Sandoval calls Sosa "a very bad boy."
His allegations triggered an investigation by the Florida Attorney General's Office last summer. That probe was recently closed, but Sandoval has funneled information to the IRS and U.S. Treasury about his old boss' handling of money.
The foundation closed its offices in Pembroke Pines last year and moved north to the Coral Springs home of its president and director, Bill Chase. It's business as usual at the foundation, says Chase, adding that foundation money now comes from Sosa's deep pockets. "We're taking in $10,000 a month, and it all goes to clinics and dental centers," he says. (According to the foundation's 1999 IRS 990 forms, the latest available, "numerous contributors" gave $5.8 million in cash and noncash donations in 1998. That year the foundation's largest accomplishment was giving away one million Beanie Babies, valued at about $5 million, to kids in the United States and the D.R.) Chase calls Sandoval's lawsuit "frivolous," adding, "I think this is a personal context, and it has nothing to do with the foundation."

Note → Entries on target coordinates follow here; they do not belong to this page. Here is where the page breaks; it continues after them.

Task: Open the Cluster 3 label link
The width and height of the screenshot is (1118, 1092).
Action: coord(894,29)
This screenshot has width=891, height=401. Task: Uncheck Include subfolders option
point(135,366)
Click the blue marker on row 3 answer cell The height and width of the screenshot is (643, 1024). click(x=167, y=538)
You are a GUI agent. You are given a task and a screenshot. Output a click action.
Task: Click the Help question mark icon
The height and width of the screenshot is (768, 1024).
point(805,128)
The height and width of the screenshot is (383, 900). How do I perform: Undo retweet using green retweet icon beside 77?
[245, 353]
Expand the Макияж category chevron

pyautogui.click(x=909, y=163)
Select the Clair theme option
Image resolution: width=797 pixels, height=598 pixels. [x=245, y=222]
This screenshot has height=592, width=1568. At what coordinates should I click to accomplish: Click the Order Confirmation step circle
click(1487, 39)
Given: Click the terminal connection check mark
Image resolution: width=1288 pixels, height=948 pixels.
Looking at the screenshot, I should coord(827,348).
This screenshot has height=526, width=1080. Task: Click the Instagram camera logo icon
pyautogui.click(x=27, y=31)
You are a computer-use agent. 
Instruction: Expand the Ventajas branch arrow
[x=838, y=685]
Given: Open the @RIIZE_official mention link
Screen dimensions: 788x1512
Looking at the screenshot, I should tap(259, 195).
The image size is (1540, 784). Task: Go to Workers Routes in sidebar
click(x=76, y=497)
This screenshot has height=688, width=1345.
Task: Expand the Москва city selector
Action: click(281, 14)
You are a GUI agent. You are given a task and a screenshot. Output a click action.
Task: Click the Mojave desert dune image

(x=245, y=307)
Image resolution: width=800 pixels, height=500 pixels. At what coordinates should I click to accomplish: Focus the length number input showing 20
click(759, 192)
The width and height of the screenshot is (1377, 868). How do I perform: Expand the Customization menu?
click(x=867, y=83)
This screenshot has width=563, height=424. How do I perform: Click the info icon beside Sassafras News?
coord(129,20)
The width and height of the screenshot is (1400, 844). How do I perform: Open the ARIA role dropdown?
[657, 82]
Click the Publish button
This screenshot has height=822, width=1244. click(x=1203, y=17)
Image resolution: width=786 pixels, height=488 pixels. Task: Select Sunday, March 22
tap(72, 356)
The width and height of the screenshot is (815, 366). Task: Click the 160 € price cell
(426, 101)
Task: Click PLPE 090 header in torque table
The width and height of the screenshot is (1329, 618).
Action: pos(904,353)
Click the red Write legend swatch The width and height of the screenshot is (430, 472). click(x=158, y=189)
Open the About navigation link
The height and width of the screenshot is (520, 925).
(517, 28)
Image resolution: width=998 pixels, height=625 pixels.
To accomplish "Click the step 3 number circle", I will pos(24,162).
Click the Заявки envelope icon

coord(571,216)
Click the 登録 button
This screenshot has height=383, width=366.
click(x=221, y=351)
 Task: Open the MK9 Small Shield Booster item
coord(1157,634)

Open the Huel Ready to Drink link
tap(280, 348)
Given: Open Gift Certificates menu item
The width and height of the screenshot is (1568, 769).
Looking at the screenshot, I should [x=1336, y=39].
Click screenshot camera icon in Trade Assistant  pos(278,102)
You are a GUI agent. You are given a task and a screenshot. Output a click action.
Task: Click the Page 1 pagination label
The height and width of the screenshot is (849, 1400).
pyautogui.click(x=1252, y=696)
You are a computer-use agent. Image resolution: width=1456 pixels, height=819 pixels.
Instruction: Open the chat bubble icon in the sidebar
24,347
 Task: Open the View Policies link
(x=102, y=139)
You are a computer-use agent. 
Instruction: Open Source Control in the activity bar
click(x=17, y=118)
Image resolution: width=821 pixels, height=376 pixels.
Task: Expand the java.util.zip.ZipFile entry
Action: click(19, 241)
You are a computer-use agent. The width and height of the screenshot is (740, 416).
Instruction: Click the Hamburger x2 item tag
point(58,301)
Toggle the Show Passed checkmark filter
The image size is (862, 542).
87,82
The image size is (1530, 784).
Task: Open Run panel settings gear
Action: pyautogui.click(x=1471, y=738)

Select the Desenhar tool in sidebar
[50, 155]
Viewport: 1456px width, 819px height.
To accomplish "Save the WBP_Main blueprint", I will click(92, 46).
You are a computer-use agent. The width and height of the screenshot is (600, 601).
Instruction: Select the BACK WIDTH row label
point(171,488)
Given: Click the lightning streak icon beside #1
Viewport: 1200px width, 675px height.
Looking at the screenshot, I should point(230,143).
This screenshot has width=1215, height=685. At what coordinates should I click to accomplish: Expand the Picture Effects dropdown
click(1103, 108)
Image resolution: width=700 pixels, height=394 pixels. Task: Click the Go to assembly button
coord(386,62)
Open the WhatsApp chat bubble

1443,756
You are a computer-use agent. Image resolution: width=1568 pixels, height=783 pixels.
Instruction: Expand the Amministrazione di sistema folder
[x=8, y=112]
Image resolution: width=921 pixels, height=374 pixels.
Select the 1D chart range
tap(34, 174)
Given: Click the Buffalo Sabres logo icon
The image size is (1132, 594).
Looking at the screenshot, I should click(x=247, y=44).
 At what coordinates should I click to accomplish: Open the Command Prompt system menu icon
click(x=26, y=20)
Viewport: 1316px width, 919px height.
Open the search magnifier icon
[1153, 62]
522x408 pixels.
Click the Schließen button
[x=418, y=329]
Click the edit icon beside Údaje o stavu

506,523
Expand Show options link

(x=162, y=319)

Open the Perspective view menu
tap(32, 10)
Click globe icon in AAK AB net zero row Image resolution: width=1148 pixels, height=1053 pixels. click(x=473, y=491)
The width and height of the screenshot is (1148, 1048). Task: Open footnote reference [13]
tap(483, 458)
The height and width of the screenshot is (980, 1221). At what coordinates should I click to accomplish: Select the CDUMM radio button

Sosa's business manager, Domingo Dauhajre, says Sandoval has made slamming Sammy a cottage industry. "He will die with Sammy in his mouth," says Dauhajre, speaking from his home in the D.R. "He is the one creating problems. He's sick."
After an independent auditor deemed some of the insurance overrides given to top Hollywood officials legal but questionable, Undercurrents wondered if said officials would do the right thing and pay the money back. Not that the city is asking for a refund -- it isn't. "No, we're not looking to recover it," says assistant city manager Ken Fields. "We wanted to find out if there was any systematic improper approval of claims, and we are satisfied there wasn't." Nonetheless we'll go out on a limb and say that those who receive money improperly should probably pay it back.
Hollywood, which funds its own insurance pool, permits risk managers to override limits in certain cases. Who is allowed to exceed the caps and under what circumstances used to be up to one man, risk manager Gary Hakanson. But Hakanson was fired in March 2000. He contends city officials were upset when he blew the whistle on them for mismanaging the insurance pool. He's suing, and his case is pending. City officials argue they fired Hakanson for incompetence.
The report by Evaluations Plus of Pembroke Pines found payments to three officials problematic: $71,783 for Hakanson's ex-wife's psychiatric care, $33,843 for Mayor Mara Giulianti's husband Don's dental implants, and $5791 for an unnamed claimant's hospice care.
Hakanson says he has no intention of reimbursing the city: "Pay it back? No. It's all proper." Don't look for a check from Giulianti either. She left Undercurrents a voice mail explaining her husband needed implants after his teeth were pulled because of jaw cancer. Beyond that she didn't have much to say. "I really don't want to get into it, because I find your paper doesn't care a lot about an actual response."
This just in: Broward County libraries are a haven for the hairy-palmed! According to State Rep. Allen Trovillion (R-Winter Park), area onanists are using the county's free Internet access in ways of which your elementary school librarian would not approve. Call it what you will -- tickling Elmo, freeing Willy, dating Miss Michigan -- it's going on right under our noses. Or so says Trovillion.
"I could tell you stories about people masturbating in libraries in Broward County," he told a Sun-Sentinel reporter last week, adding that one youth was even running an Internet sex business on the public machines.